* Text for analysis *
+++
Aspirin and other related drugs could fight against skin cancer; Research

Aspirin

Researchers have found that Aspirin and other related drugs may help in reduction of skin cancer.

This research has been published online in May 29 issue of Cancer, a journal of the American Cancer Society.

Researchers studied medical records from northern Denmark from 1991 through 2009, finding 3,242 diagnoses of malignant melanoma, i.e. the deadliest form of skin cancer, along with 1,974 diagnoses of squamous cell carcinoma, and 13,316 diagnoses of basal cell carcinoma. The researchers also worked on prescription data from those patients and information from 178,655 people without skin cancer.

Researchers found that not only Aspirin but other similar anti-inflammatory painkillers like Ibuprofen and Naproxen could also reduce the chances of three major types of skin cancer. They found that more than two prescriptions of nonsteroidal anti-inflammatory drugs (NSAIDs) resulted in 15% reduced chances of getting squamous cell carcinoma and 13% reduced chances of getting malignant melanoma than those who filled two or less prescriptions for the said medications. The results are stronger for prescriptions taken for seven or more years or taken at high intensity. It has been found that there are 15% and 21% reduced risk of developing basal cell carcinoma on less-exposed sites, when taken for long time or at high intensity, respectively.
+++
* Information supplied *
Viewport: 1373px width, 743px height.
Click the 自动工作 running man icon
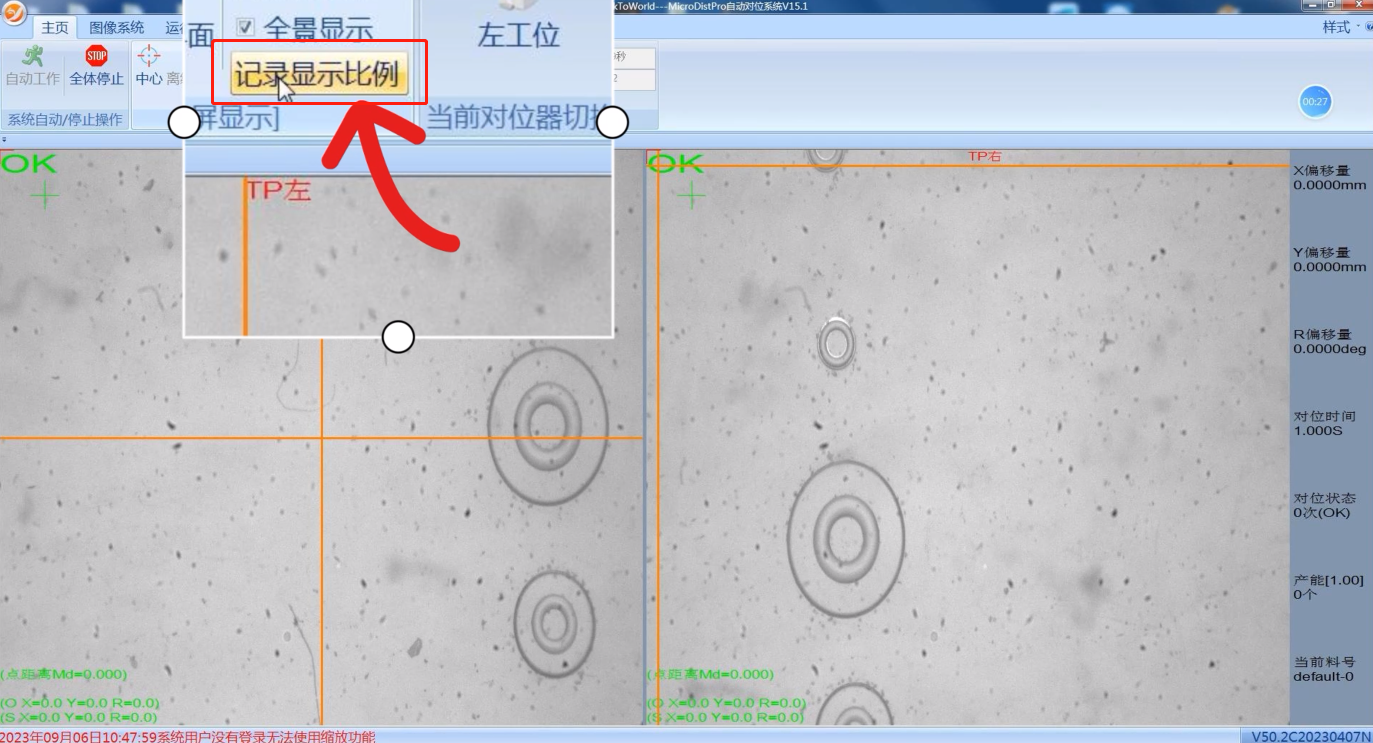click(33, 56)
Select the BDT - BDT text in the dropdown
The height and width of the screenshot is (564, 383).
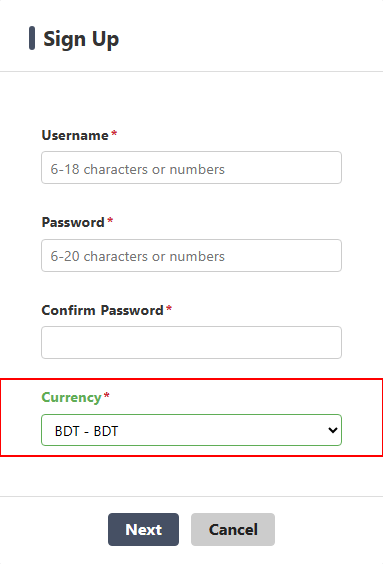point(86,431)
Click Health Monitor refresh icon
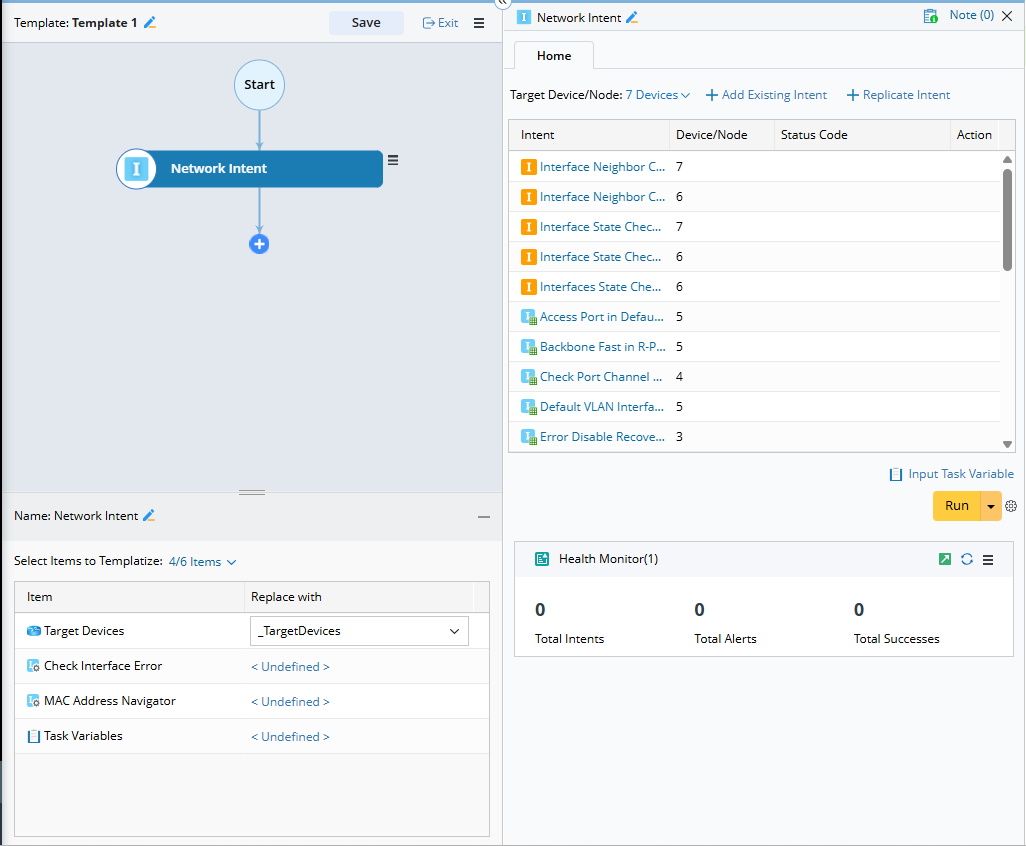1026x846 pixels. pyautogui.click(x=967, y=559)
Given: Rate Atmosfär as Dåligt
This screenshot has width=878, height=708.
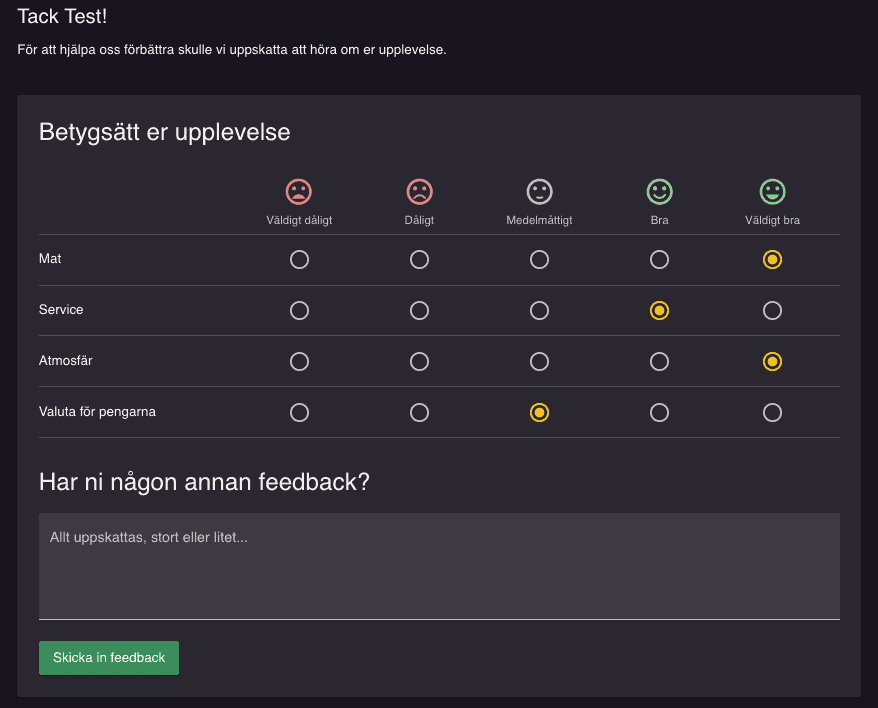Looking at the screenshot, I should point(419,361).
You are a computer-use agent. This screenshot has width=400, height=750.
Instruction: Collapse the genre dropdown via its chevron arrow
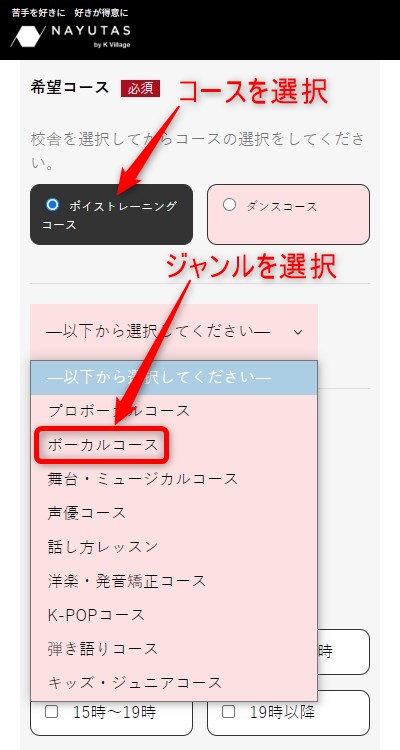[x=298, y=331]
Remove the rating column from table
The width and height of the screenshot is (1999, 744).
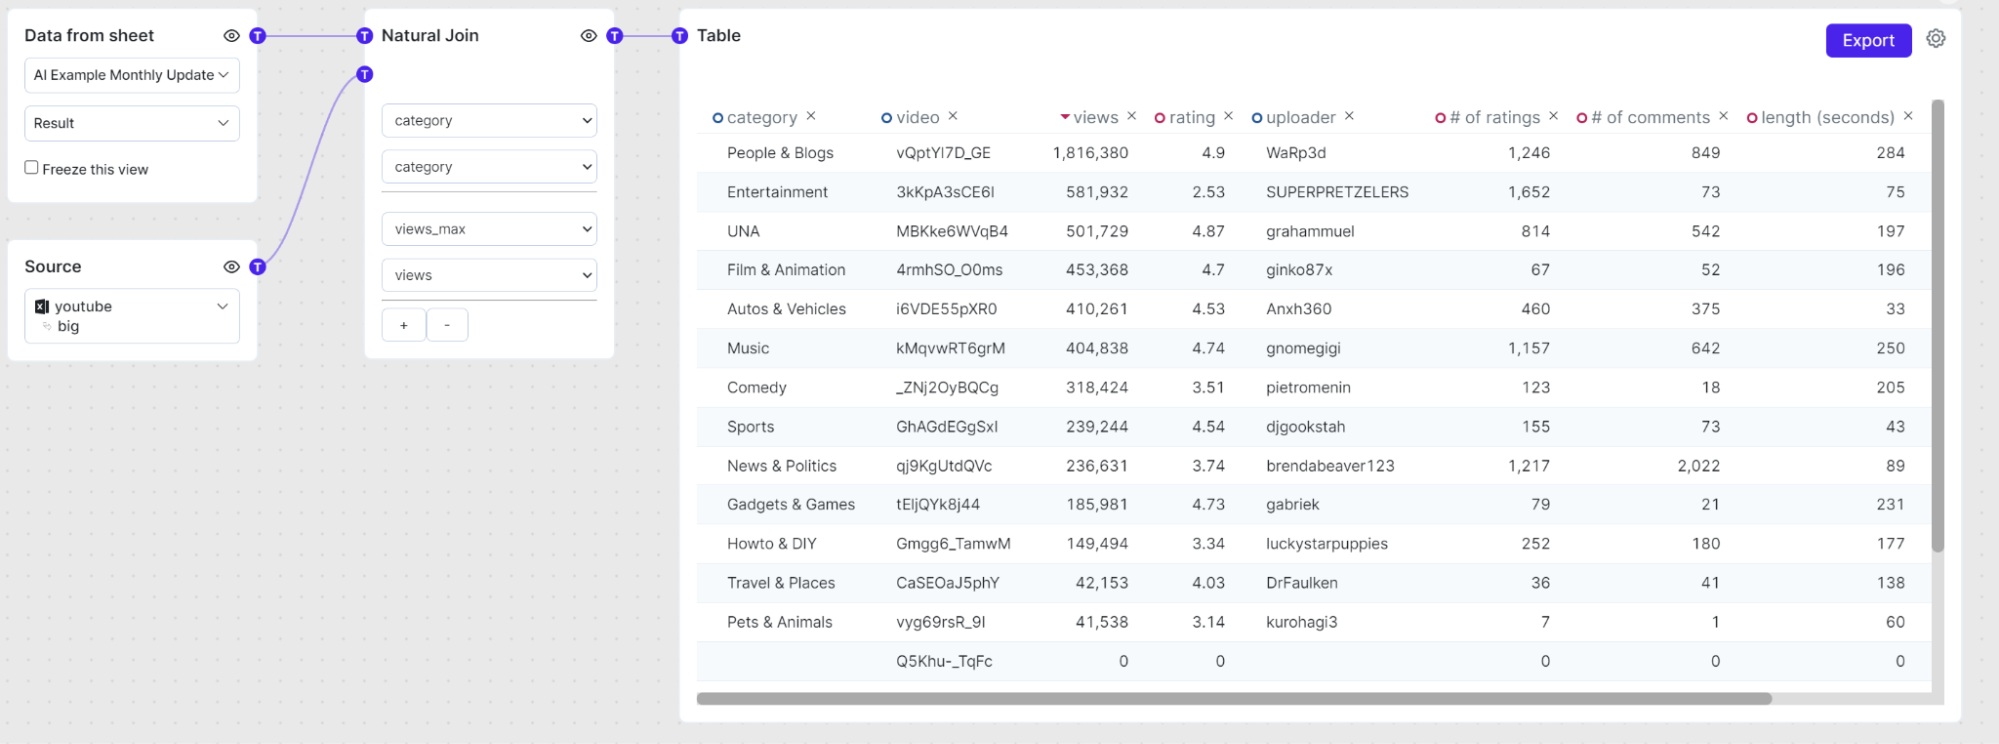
+++
* Directions *
- a) Repeat the passage from the aspirin and skin cancer article, starting at "Researchers found that" and ending at "high intensity, respectively.".
- b) Summarize the aspirin and skin cancer article in two sentences.
- c) According to the aspirin and skin cancer article, in which journal was the research published?
You can ignore the items here.

* Per-task answers *
- a)
Researchers found that not only Aspirin but other similar anti-inflammatory painkillers like Ibuprofen and Naproxen could also reduce the chances of three major types of skin cancer. They found that more than two prescriptions of nonsteroidal anti-inflammatory drugs (NSAIDs) resulted in 15% reduced chances of getting squamous cell carcinoma and 13% reduced chances of getting malignant melanoma than those who filled two or less prescriptions for the said medications. The results are stronger for prescriptions taken for seven or more years or taken at high intensity. It has been found that there are 15% and 21% reduced risk of developing basal cell carcinoma on less-exposed sites, when taken for long time or at high intensity, respectively.

- b) Researchers studied medical records and prescription data from northern Denmark from 1991 through 2009. They found that Aspirin and similar anti-inflammatory painkillers such as Ibuprofen and Naproxen could reduce the chances of three major types of skin cancer, with more than two prescriptions of NSAIDs linked to 15% lower chances of squamous cell carcinoma and 13% lower chances of malignant melanoma.

- c) It was published in Cancer, a journal of the American Cancer Society.